**Task details:**
Exact reproduction of the data is required, with images excluded.

**Data shown:**

----

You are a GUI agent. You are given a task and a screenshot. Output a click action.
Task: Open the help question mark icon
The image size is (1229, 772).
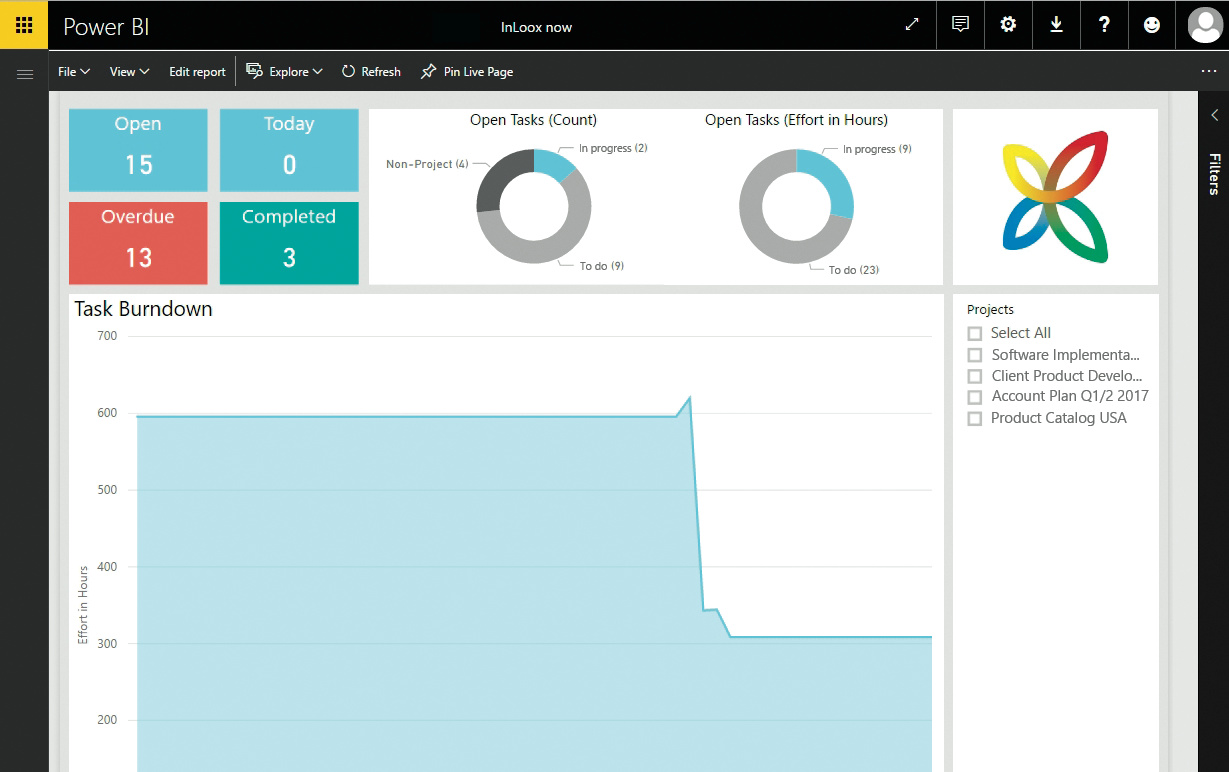1104,25
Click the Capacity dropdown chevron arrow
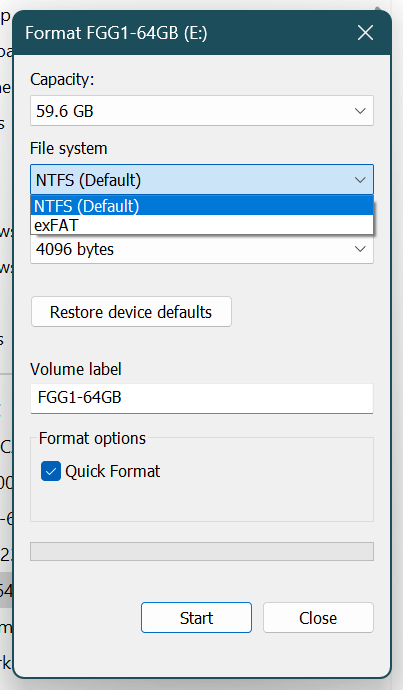403x690 pixels. pyautogui.click(x=360, y=111)
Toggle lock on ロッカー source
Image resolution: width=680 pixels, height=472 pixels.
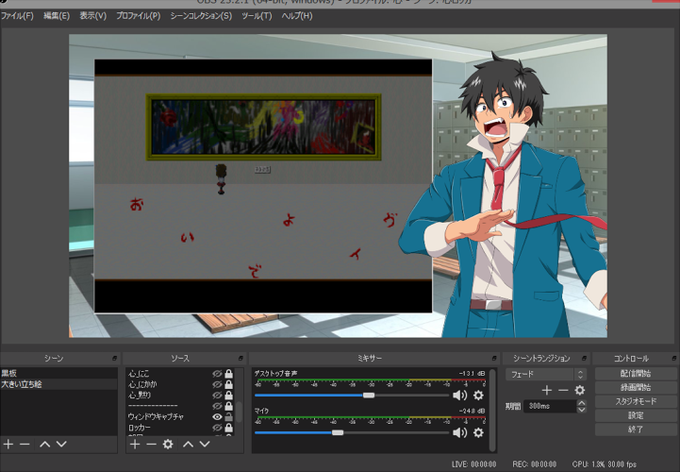click(x=229, y=428)
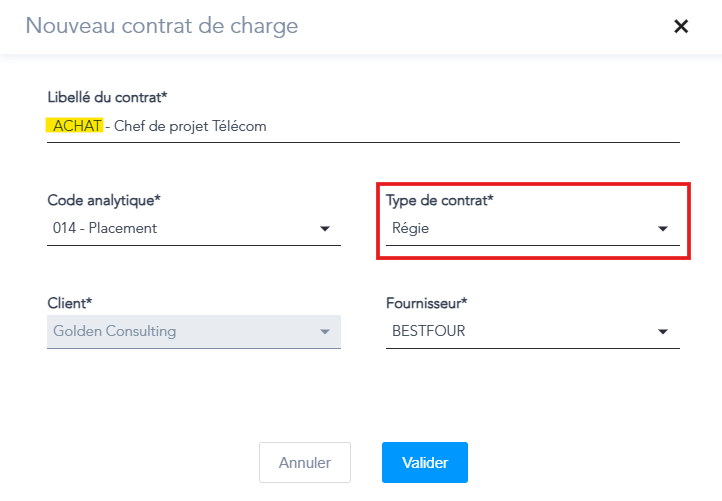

----

**Task response:**
You are a GUI agent. You are given a task and a screenshot. Output a click action.
Task: Open the help question mark icon
The image size is (1229, 772).
1104,25
Click the Capacity dropdown chevron arrow
403x690 pixels. pyautogui.click(x=360, y=111)
Toggle lock on ロッカー source
Image resolution: width=680 pixels, height=472 pixels.
click(x=229, y=428)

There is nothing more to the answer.